If there is one thing this novel will tell you, it is that island life, no matter how picturesque the dressing, is far from romantic. Islanders can harbour the deepest of secrets, iron-clad bonds, and grudges that seem ancient as the Classics.
Le Devin, the setting of the book, is split into two sides: La Houssinière, prosperous, tourist-friendly, and claiming the most habitable part of the island; and Les Salants, a poor fishing village with little to recommend it to the tourists that descend on the island each year. It is no surprise that rivalry has existed between the two communities for as long as anyone can remember, mainly thanks to La Houssinière's complete control over the island's only beach, the main source of prosperity.
It is into this community that Mado, the book's protagonist, enters. Returning to the home that she left when she was small in order to care for her father, she quickly sees that Les Salants is suffering from an almost incurable sense of hopelessness, and desperately wants to wake it up. She meets Flynn, someone not from Le Devin but is treated as one of Les Salants, anyway, and tries to reacquaint herself with the small community. She quickly learns to distrust Claude Brismand, a La Houssinere entrepreneur who essentially seeks to own the whole island, and openly allies herself with Les Salants with the hope that in doing so, they will allow her to help them rejuvenate their part of the island.
It's easy to get swept along in Harris' evocative style, despite the oppressiveness that you can feel at the lack of hope in Les Salants. You can almost taste the salty air, feel the crisp breeze, and your heart aches at the thought of the Les Salants community dying because no one knows how to fix it, or is willing to find out why. However, Harris gradually starts to inject hope like a drip feed. Mado finds out what is happening to the beach and works with Flynn to find a solution; the beloved Saint, lost in the sea at her own festival, miraculously returns; the rivalries within Les Salants itself is put aside for the sake of banding together and doing what they can to put Les Salants on the map. But just when everything is going swimmingly, disaster strikes. Betrayals, hurts, secrets come out into the open and you wonder why they bothered putting in the effort in the first place.
It's a story that can never have a true ending, only a kind of pause, and Harris chooses the pause well. It's difficult to say goodbye to the characters, for whom you feel admiration and pity in equal measure, as you want to know that they're going to be okay. Yet, their lives will go on; it's just unfortunate that we don't get to witness it.
Thursday, 9 April 2015
This is an old favourite that I pick up every once in a while, but had never reviewed properly. I read it again whilst on a coach to London for a school trip just before Easter - let's just say the journeys there and back were long enough for me to complete the whole book on those two legs!
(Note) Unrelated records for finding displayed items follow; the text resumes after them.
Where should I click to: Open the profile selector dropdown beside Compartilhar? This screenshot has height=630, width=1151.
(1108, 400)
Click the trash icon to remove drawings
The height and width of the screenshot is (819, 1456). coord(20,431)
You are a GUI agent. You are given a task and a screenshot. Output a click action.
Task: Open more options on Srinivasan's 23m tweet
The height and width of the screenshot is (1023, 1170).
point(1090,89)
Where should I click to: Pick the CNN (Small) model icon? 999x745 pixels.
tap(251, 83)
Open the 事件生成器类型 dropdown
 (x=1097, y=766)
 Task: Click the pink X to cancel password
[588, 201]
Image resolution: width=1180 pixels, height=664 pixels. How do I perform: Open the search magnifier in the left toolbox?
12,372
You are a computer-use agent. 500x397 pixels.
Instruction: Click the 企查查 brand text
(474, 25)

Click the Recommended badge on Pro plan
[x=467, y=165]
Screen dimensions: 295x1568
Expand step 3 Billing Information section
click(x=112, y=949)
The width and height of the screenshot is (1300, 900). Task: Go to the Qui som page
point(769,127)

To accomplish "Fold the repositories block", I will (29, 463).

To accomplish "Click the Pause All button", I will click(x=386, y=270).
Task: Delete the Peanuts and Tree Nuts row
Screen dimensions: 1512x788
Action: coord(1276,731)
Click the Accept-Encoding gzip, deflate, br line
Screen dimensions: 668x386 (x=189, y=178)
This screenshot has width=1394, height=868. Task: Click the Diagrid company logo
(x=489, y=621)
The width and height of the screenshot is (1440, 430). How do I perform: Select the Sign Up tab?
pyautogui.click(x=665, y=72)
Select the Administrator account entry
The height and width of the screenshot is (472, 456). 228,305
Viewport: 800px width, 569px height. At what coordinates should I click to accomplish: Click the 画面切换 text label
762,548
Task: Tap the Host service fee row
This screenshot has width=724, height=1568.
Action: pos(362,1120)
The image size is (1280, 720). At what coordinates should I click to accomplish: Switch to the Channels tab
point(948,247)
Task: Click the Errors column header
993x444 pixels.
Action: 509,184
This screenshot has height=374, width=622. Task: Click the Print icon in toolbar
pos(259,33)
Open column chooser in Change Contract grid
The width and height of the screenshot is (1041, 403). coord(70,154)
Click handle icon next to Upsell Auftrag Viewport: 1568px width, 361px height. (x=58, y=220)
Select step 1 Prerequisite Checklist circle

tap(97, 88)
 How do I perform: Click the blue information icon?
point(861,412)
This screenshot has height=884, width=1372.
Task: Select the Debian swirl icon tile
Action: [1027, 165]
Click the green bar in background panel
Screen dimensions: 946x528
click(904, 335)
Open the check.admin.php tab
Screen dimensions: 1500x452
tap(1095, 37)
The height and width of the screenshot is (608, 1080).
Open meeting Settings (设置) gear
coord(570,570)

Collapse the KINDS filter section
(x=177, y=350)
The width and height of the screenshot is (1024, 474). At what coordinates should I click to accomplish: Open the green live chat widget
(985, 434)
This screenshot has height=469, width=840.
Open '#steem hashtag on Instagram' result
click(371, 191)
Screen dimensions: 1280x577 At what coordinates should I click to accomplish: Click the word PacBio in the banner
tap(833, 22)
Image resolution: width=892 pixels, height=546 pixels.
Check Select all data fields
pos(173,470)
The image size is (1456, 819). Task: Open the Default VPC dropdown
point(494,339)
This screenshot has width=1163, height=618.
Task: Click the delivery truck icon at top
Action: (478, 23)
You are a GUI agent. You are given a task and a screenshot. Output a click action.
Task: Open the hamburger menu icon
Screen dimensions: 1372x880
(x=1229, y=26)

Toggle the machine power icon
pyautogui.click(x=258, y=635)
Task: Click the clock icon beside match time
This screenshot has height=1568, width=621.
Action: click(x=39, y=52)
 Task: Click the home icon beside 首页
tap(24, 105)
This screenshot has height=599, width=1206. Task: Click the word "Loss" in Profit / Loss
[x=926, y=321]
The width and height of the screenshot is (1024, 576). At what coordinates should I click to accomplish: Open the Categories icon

Vianne Rocher and her daughter, Anouk, arrive in Lansquenet-sous-Tannes on the day of a merry carnival, just before the Lenten period begins. Vianne and Anouk travel where the wind takes them, and may have even passed through Lansquenet in favour of another location had the carnival not enabled them to take notice. Anouk is begging to stay and Vianne agrees. They rent a property and work on opening a Chocolaterie, much to the dismay of the local priest, Reynaud. On the surface, the ensuing battle seems to be between tradition versus change, but as the story progresses it becomes much deeper - as Reynaud sees it, the might of the Church being challenged by pagan beliefs that he believes will tear his flock away. Vianne hopes that the two could live side-by-side but she is not naive. She knows what her choices can cost in such a tight-knit, devout (on the surface) community. Nevertheless, she sticks to her choices and makes great friends. She becomes instrumental in the transformation of people and relationships - Josephine Muscat, Armande and her grandson, and much-needed welcome to the travelling community who stop briefly in Lansquenet, much to the dismay of Reynaud and his cronies. She quietly shakes things up and encourages people to think differently - not necessarily swaying them from their beliefs but merely to look at things for themselves rather than through Reynaud's lenses. It's a good lesson to anyone with faith or no faith, and certainly was to me.
From the very first page, this book is a feast for the senses. Everything that Harris describes, you wish it were in front of you at that moment to devour. She blends in magical, ancient twists to the very process of Vianne's chocolate-making - Vianne relates how her mother would have decried this as a waste of talent, but Vianne is content. She knows it makes people happy, and, moreover, it makes her happy. This time around reading the book made me wish even more that I could find Vianne, drink some of her hot chocolate, have her guess my favourites and show me something that I'm missing. There are so many ways to read this book, so many messages you can take from it. It's one of those stories where you can find something different with each read. Most certainly a keeper for the bookshelves, and the soul.